How were the Portland Timbers so fortunate to have Diego Valeri, The reigning MLS CUP MVP, be part of their history?
It’s because the feeling is mutual.
In October of 2014, The Oregonian interviewed Valeri about his journey from Argentina, Europe, back to Argentina and finally to Portland, Oregon. When he returned to Lanus, his boyhood club in Argentina, Valeria and his wife and daughter were victims of being robbed at gunpoint when returning home one night.
The event sparked the decision for Valeri and his family to leave Argentina, perhaps for good.
Portland seemed to solidify the union. “We love Portland; we think we’ll live in Portland after I retire because this is a great city. We have lived in Spain, Portugal, Argentina, but for me, it’s the best city. We have traveled a lot in the USA, and we have seen other places. There are really nice places, but Portland is unique,” he said of his current home.
Valeri seems to be grateful for his new home, and he’s certainly been repaying Timbers’ fans for all their support and love.
Valeri is a magician. In the 2015/2016 season, Valeri accumulated a total of 84 chances created in 40 games or roughly 2.1 chances per game. The average length of his passes was 19 meters. The stats prove it; they paint they picture for us.
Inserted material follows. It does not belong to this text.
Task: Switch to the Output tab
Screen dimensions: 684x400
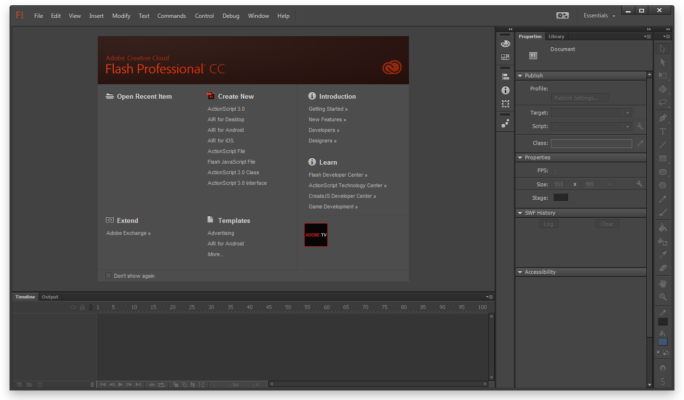Action: [50, 297]
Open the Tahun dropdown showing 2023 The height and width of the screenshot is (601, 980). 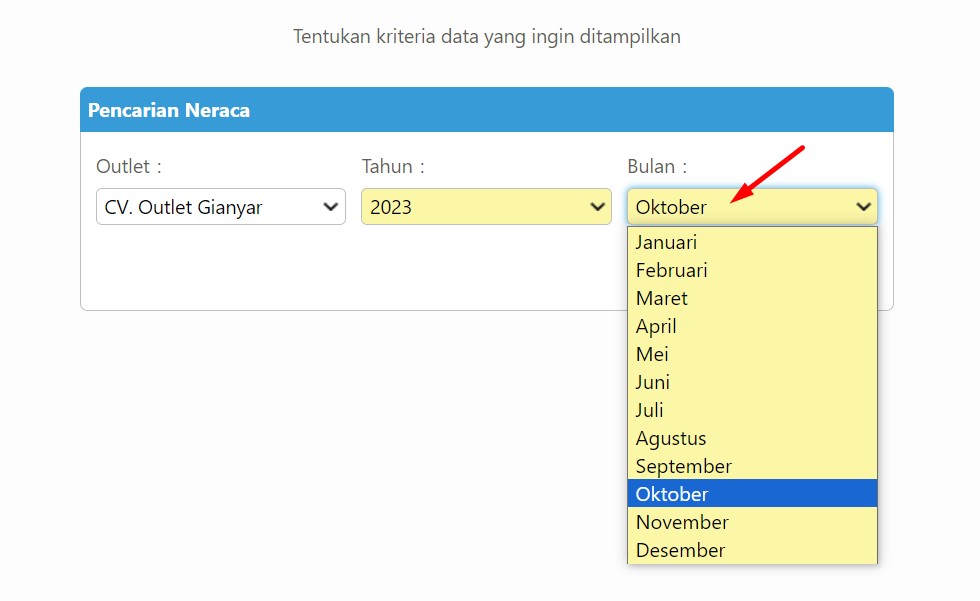(x=486, y=207)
Diego has his niche on the field. He’s an enganche. Which is appropriate since this word comes from Argentina. You may have heard it be called “meia atacante”, or “trequartista” depending on what part of Southern America you’ve landed on. He’s a central attacking midfielder, but being an enganche is much more than that.
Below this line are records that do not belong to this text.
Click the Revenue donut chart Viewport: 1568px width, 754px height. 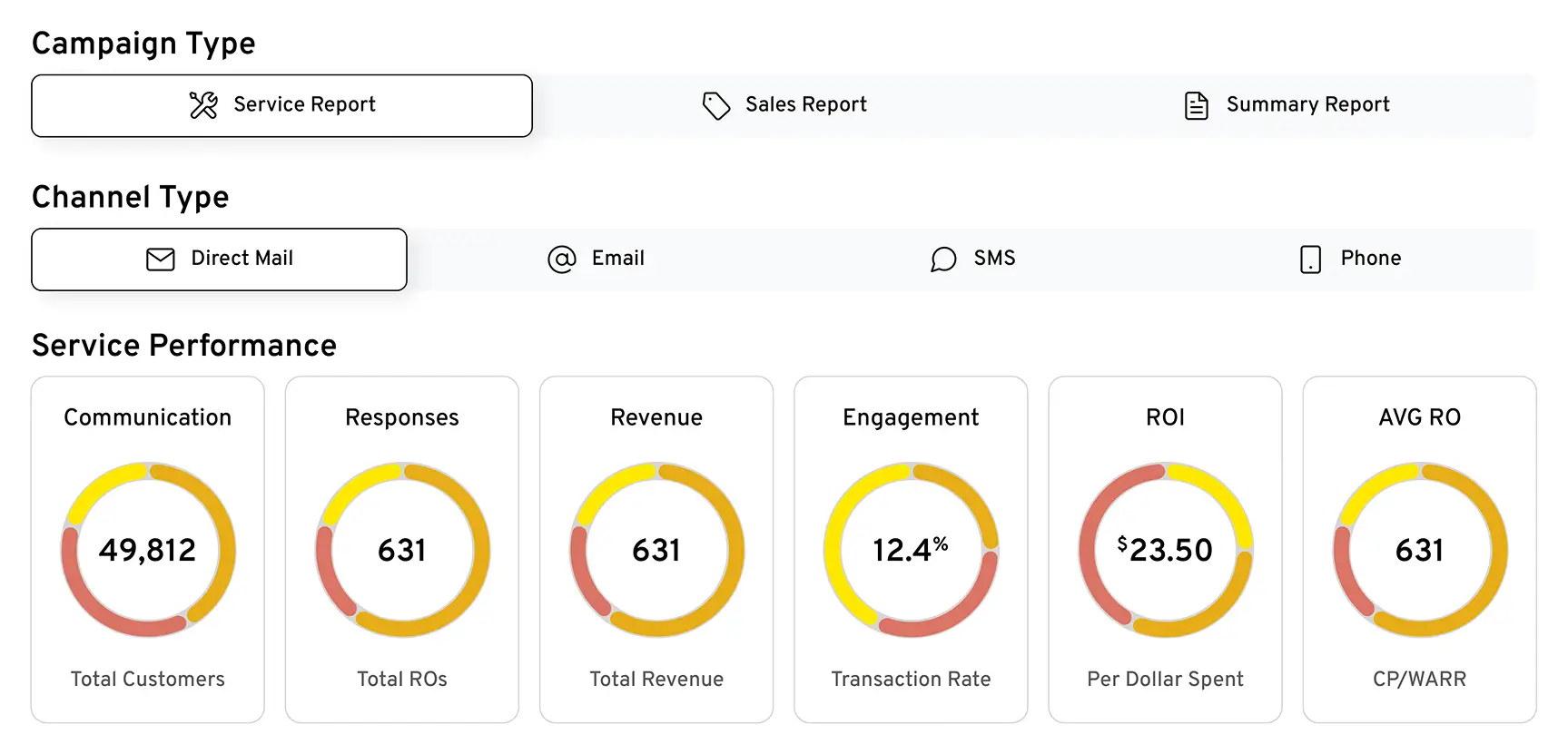click(x=656, y=550)
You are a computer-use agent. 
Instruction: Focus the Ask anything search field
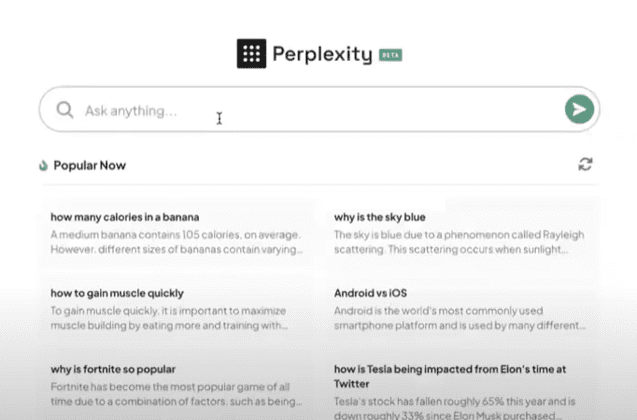[319, 109]
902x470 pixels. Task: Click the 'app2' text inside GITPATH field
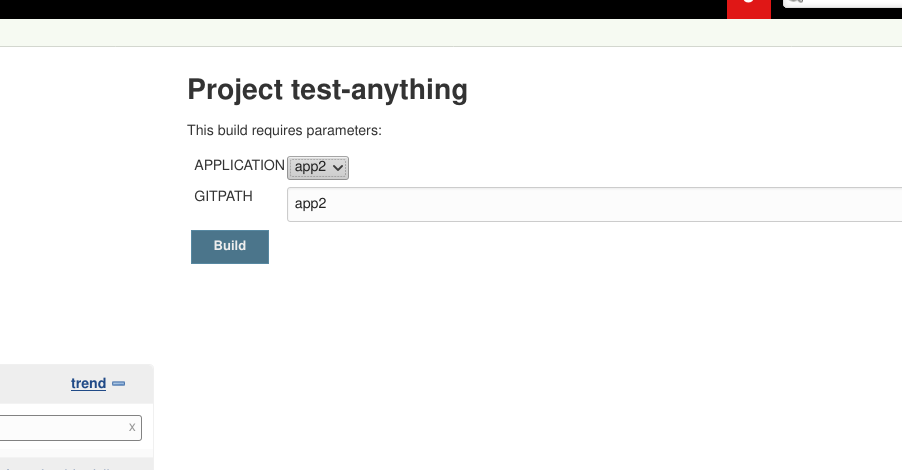click(311, 204)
Being an enganche is an art. It involves a mystique; it flows, spreads and evolves. It’s an innate ability. You’re born with it.
As an enganche, you are the pivot, the creator, the playmaker. Valeri floats. He treads in between lines. Between the opposition’s midfield and defensive line. Playing off an opponent’s shoulder, allows him to float in and out of view from the defender. He gravitates towards pockets of space on the field. You either follow him, causing you to spread your defensive line, or you leave him alone to receive the ball in space for him to unlock a goal.
Portland Timbers have been incredibly successful using a lighting quick counter behind a defensive wall as tall and fortified as the Timbers Army’s beautifully passionate tifos.
Tifo is a choreography done by fans in a stadium to illustrate their support of the club and sport in general.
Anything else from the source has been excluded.